Cybercriminals exploit the holiday season and target Internet users through a variety of methods, including online shopping scams, fraudulent emails, e-card and phishing schemes and more. One of the main focuses for hackers this holiday season is social media. Beware of fake profiles on social networking and ecommerce sites that are meant to mimic well-known corporate brands and coax users into clicking on their content. Malicious content can easily hide in Facebook links and Twitter posts.
[More from Mashable: 9 Tips for Activating the Entrepreneurial Spirit]
So how do you keep naughty hackers at bay this holiday season? Follow these 10 tips to protect yourself while shopping online.
1. Install, update and activate your security software At a minimum, use a firewall and antivirus software to protect you from malware that gives cybercriminals easy entrance into your computer and accounts. There are many free options. If you only use antivirus, be sure to add a two-way firewall to block hackers from entering your computer and using it to send out attacks and spam.
2. Use strong, unique passwords Always create strong passwords (read: not these ones) for all online accounts and include letters, numbers and symbols. Longer passwords are more secure and harder to crack. Hackers employ special password-cracking software to guess their way into your accounts. Avoid using the same password for every account -- it makes it easier for hackers.
3. Only connect to legitimate Wi-Fi networks Before you connect to a network and start shopping online, verify that the Wi-Fi network name (SSID) you are connecting to is from a legitimate service. Do not connect to random, unsecured Wi-Fi networks. It increases your security risks.
4. Make sure it’s the real site Scammers often target users through phishing on email and social media. These messages include a link or popup that encourages you to click on it for “special deals” or to verify some sort of information from a seller or courier, such as FedEx and UPS. The site may look similar to a real site, such as Amazon, but is actually a trap meant to steal your login or financial information. When shopping online, do not click links. Instead, access a legitimate company’s website by typing the company’s information directly into the web browser. And never enter personal information on a popup screen -- this is another way for thieves to steal personal information.
5.Only shop from secure sites When paying online, verify that you are on an SSL secured site -- the web address will start with https:// and have a little padlock icon next to it. Websites that are SSL-secured will encrypt sensitive information such as credit card numbers during the transaction. You can also click on the padlock icon to verify the identity of the certificate owner.
6. Look for third-party seals of approval If you see a Better Business Bureau or TRUSTe symbol, it means the site must adhere to certain standards regarding business practices and personal information.
7. Beware of deals that are too good to be true The holiday season means some goods and gift cards are hot properties on the market, and cybercriminals will exploit consumers trying to get their hands on them. For example, one known Facebook scam promotes a free $1,000 Wal-Mart gift card. But you must first share the link with your friends and take a survey, which collects personal information. You are then re-routed to a seemingly legitimate website that requires you to participate in various promotions and purchase subscriptions, fees or products -- all are ploys to get your banking and personal information. Stick to legitimate retailers and avoid these types of gimmicks.

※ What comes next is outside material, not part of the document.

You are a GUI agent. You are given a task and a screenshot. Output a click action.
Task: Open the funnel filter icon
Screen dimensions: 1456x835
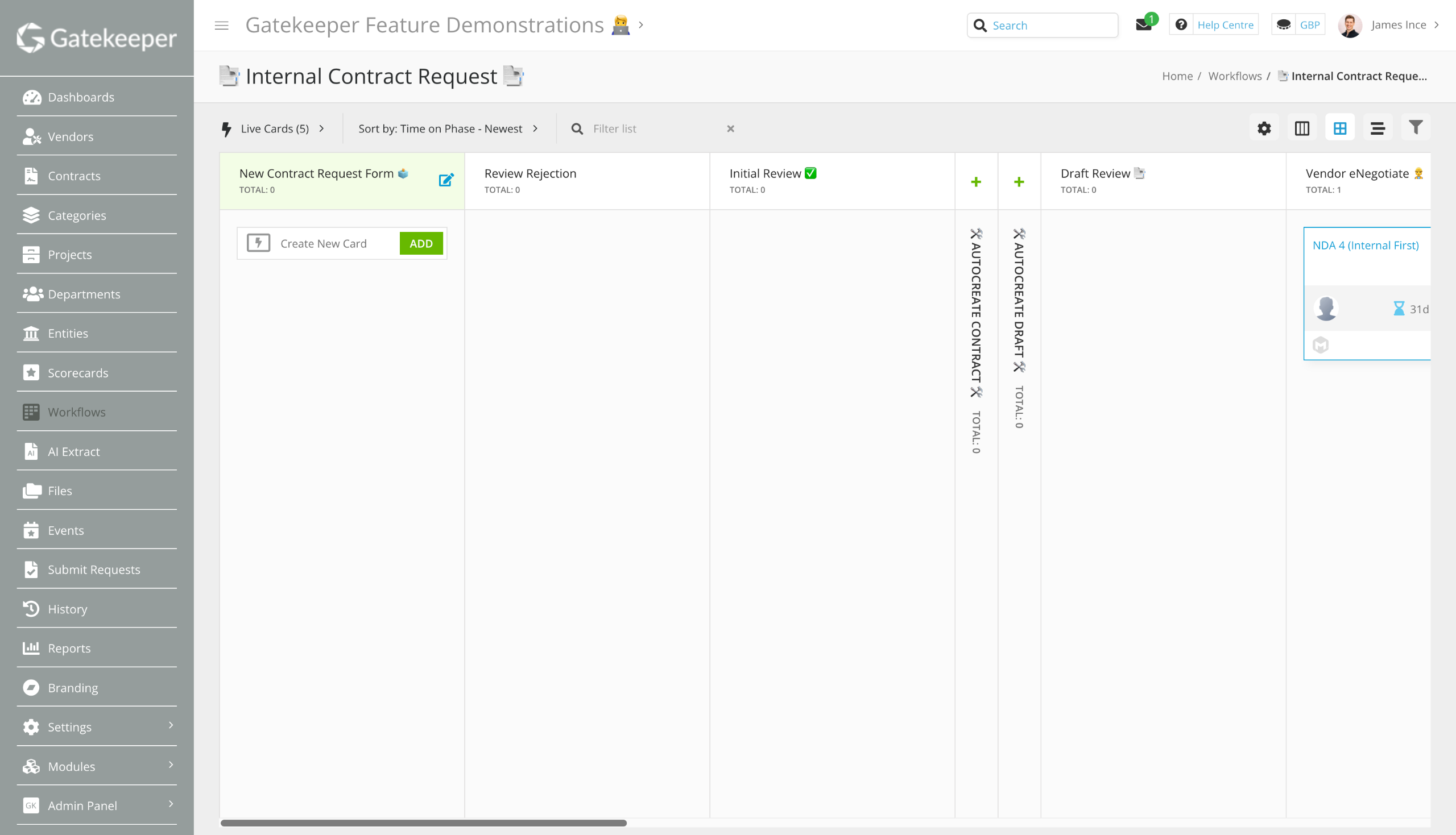click(x=1415, y=127)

8. Use a dummy email account Many sites require accounts/email logins to use. If you set up an additional email account to be used only for marketing, newsletters or online shopping, your personal correspondence and information won’t be at risk (and you won’t get as much unwanted spam).
9. Use a credit card Shopping with a debit card online puts your checking and savings account at risk if the information is stolen. Credit cards offer protections that debit cards don’t, and you can dispute charges if needed. Some banks also offer virtual credit card numbers to use. These are temporary credit card numbers with an expiration date and a purchase maximum, which can be very useful for some transactions.

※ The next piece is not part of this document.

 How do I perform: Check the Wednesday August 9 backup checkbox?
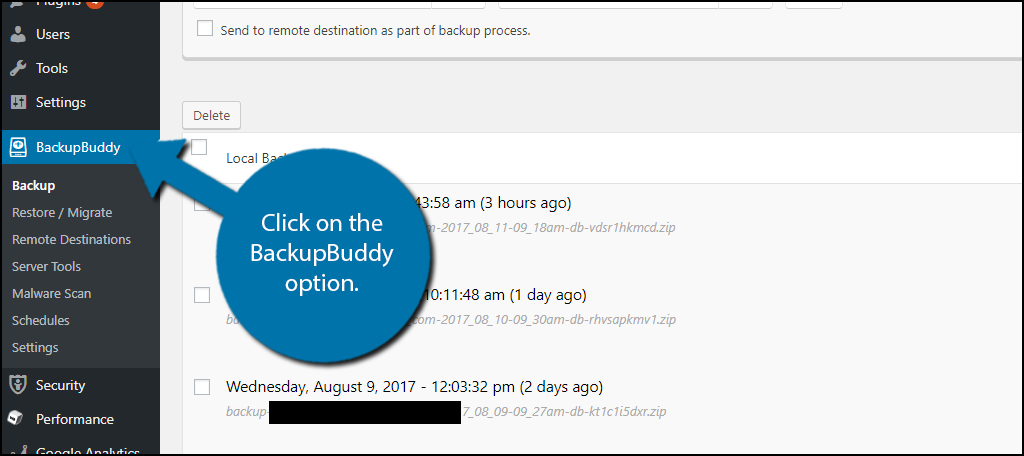pos(202,387)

10. Read privacy agreements If you don’t want to increase the chances of your information being accessed online, keep an eye out for websites that sell your information to third parties. Carefully review all privacy agreements and decide for yourself whether you’re willing to click “Agree.”
If you do encounter fraud, contact the Federal Trade Commission and submit a complaint form on the FTC website.
Bottom line: The holiday shopping season means more security threats. If you follow these tips, take the proper precautions and trust your gut, you will greatly decrease your chances of being scammed by hackers. Happy Cyber Monday!